Retired Ireland and British and Irish Lions scrum-half Conor Murray has revealed what it was like to have Rassie Erasmus as his Munster boss.

The South African was only in charge for a single season at the Irish province, joining in the summer of 2016 and exiting the following year to take charge of the Springboks, whom he has since led to back-to-back Rugby World Cup triumphs.

Murray has dedicated an entire chapter titled The Erasmus Scholarship in his new Cloud Nine autobiography. Looking back eight years after Erasmus exited Limerick, the recently retired 36-year-old No.9 claimed Munster could have “done something really special” had the South African remained in charge.

Instead, after a season that involved the tragic death of Anthony Foley, Erasmus headed home to South Africa… and the rest is history as far as title-winning Springbok rugby is concerned.

“I say that as someone who felt the cutting edge from him in person…”

Murray began the chapter by praising Erasmus for showing “proper leadership” in the awful week following the death of Foley in October 2016, and he finished the 14-page reflection by describing his reaction when the news broke that the coach was leaving Munster after just one year in charge.

“We were gutted with the news, the senior players anyway, because we knew we had an exceptional head coach. He was like what you’d imagine Alex Ferguson was like at Manchester United. Rassie was going to be a one-man revolution. And I say that as someone who felt the cutting edge from him in person.”

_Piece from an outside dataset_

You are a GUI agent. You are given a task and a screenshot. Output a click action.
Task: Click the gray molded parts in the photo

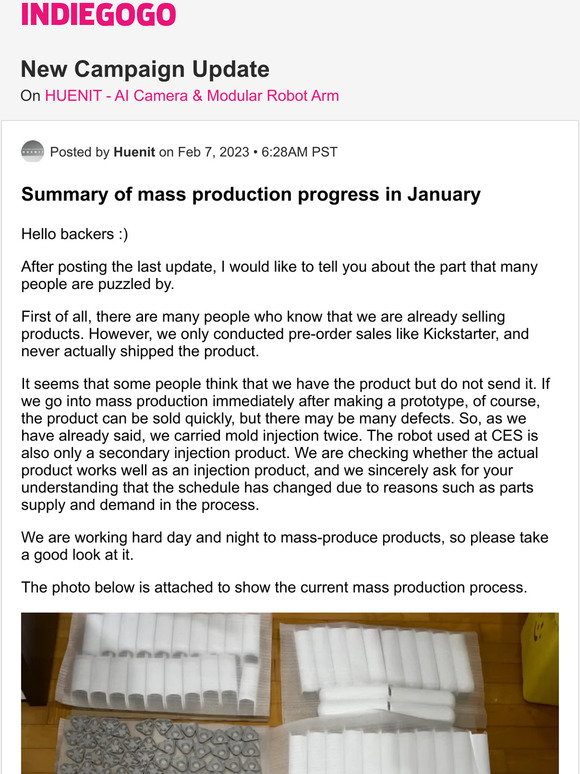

That cutting edge involved the pressure Murray came under to play against Saracens in a Champions Cup semi-final in Dublin. Murray had been nursing nerve damage sustained in a Six Nations tackle from Wales’ George North, and it ultimately resulted in him not playing in the club semi-final.

Taking up the story, he wrote: “Rassie is on to me all that week. ‘Are you okay? Will you play?’ Then it’s like, ‘Ah, you should be fine.’ There’s a bit of the old South African machismo in his attitude and, in general, that is no bad thing.

“The downside is this old-school rugby mentality where you should play injured, no matter what the consequences are. Pain is for wimps and all that. Just play through the pain barrier and you’ll be fine.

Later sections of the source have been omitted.